Bob Curry, da eroe a senzatetto: la storia del militare che assalì l’ambasciata iraniana a Londra

di Redazione Blitz
Pubblicato il 23 gennaio 2018 6:04 | Ultimo aggiornamento: 22 gennaio 2018 19:13
BOB

Bob Curry, da eroe a senzatetto: la storia del militare che assalì l’ambasciata iraniana a Londra

LONDRA – Da eroe nazionale a senzatetto: Bob Curry, ex militare del SAS britannico, nel 1980 prese parte all’assalto dell’ambasciata iraniana nel quartiere di South Kensington, Londra, per liberare 19 ostaggi e diventò un eroe nazionale. Purtroppo dopo quell’avvenimento la sua vita ha preso una piega drammatica, è stato costretto a vivere come un homeless e di questo, accusa l’amministrazione comunale.
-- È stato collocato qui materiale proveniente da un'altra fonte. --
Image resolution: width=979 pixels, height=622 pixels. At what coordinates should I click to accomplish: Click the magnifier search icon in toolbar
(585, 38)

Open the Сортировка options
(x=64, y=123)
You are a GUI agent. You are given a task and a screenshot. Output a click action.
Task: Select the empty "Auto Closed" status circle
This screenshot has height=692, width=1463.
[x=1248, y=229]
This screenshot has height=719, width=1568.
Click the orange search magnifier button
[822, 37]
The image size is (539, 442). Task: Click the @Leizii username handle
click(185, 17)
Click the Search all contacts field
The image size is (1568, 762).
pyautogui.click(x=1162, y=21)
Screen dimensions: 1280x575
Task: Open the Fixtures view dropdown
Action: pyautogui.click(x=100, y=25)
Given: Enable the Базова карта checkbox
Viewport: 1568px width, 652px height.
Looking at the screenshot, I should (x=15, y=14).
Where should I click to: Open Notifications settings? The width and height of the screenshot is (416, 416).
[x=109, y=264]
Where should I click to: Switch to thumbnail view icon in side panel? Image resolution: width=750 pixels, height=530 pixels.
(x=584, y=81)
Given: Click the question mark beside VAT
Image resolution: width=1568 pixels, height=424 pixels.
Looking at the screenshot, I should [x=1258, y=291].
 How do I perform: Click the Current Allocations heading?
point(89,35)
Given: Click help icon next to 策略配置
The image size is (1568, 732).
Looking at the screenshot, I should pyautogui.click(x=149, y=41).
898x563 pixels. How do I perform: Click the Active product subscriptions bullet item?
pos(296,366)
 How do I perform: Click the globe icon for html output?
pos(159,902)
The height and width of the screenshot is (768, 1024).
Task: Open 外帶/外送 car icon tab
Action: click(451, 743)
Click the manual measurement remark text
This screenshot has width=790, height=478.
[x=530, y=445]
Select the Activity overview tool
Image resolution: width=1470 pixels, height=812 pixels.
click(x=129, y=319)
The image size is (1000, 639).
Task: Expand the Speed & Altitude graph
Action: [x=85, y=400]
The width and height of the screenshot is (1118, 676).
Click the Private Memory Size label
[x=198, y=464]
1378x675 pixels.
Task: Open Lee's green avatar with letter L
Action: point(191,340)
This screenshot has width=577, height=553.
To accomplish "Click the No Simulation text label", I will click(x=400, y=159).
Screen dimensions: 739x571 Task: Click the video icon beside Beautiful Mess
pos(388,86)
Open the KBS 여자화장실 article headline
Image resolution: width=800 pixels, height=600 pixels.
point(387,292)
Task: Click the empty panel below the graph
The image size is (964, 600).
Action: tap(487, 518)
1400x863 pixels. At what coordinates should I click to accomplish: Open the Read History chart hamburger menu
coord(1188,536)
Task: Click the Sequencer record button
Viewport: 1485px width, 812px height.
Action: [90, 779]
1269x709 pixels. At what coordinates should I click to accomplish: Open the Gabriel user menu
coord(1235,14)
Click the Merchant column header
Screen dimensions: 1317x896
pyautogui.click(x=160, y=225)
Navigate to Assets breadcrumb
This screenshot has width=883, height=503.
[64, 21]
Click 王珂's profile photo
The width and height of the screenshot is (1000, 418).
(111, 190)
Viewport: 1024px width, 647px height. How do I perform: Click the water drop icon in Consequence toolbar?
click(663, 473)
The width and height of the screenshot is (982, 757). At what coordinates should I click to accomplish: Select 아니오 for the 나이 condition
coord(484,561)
Curry, 64 anni, si era guadagnato il soprannome di “Backdoor Bob”, dopo la pubblicazione di una fotografia che lo ritraeva mentre, per salvare gli ostaggi, prendeva d’assalto l’ambasciata dalla porta sul retro.
Nonostante abbia servito per ben sedici anni le forze speciali e alle spalle una carriera di sedici anni in quelle militari, l’ex soldato ora per dormire si divide tra il divano in casa della figlia e un B&B pagato dal suo vecchio reggimento, che lo aiuta da quando ha perso la casa.
L’uomo è apparso nella trasmissione Good Morning Britain e ha raccontato che una volta diventato un senzatetto, per saldare i debiti e portare avanti la battaglia contro l’Herefordshire Council è stato costretto a vendere tutte le medaglie del valore di 200.000 euro, scrive il Daily Mail.
Nel frattempo, Fowzi Nejad, l’unico terrorista sopravvissuto all’attacco, per le leggi sui diritti umani non può essere rimpatriato in Iran e vive a Peckham, nei pressi di Londra. Nejad, ora 61enne, vivrebbe in un lussuoso appartamento dotato di balcone, pagherebbe l’affitto saltuariamente; dopo 28 anni di carcere, nel 2008 il terrorista è stato dichiarato idoneo alla libertà condizionale.
Curry, che dopo il terribile e stressante episodio ha subito due infarti, è registrato al servizio sanitario nazionale come persona affetta da diabete e disabile: nonostante la partecipazione all’assalto, aver prestato servizio in analoghe operazioni nella guerra delle Falkland e in Irlanda del nord.
Nonostante abbia fedelmente prestato servizio alla Nazione, dopo una serie di eventi sfortunati che hanno minato la sua esistenza, l’ex militare lamenta di non aver ricevuto adeguata assistenza: oltre alle varie disabilità, ha dovuto affrontare anche la fine del matrimonio e di una seconda attività lavorativa; fallimenti che lo hanno lasciato sul lastrico sebbene abbia lavorato tutta una vita al servizio del Paese.
Quando gli viene chiesto cosa ne pensa di Nejad, Curry si incupisce: “Per quanto mi riguarda, quell’uomo dovrebbe stare in prigione, dal momento che ha ucciso delle persone”.
Nel Regno Unito, i soldati diventati senza tetto sono circa 1300.
Come riporta “The Sun”, l’unico a beneficiare di questa situazione sarebbe Nejad, l’assalitore sopravvissuto: riceverebbe una pensione di invalidità, che spende tra locali e vizi proprio come un vero playboy.
Nell’aprile del 1980, Nejad e altri cinque uomini entrarono nell’ambasciata, chiedendo l’indipendenza per una parte dell’Iran del sud e prendendo  in ostaggio 26 persone.
Milioni di inglesi seguirono l’assalto in diretta TV: incurante dei vari esplosivi che potevano essere stati posizionati nell’ambasciata, Curry, allora 27enne, fece strada a tutti i suoi compagni, rompendo una finestra con un martello e diventando così un eroe nazionale, purtroppo oggi dimenticato dalle istituzioni.
Più persone, compresi alcuni degli ostaggi liberati, come l’ex poliziotto Trevor Lock, hanno fatto un appello per aiutare Curry.
“E’ una storia molto triste. Tutti meritiamo una casa, specie chi ha servito il corpo militare” ha detto Lock.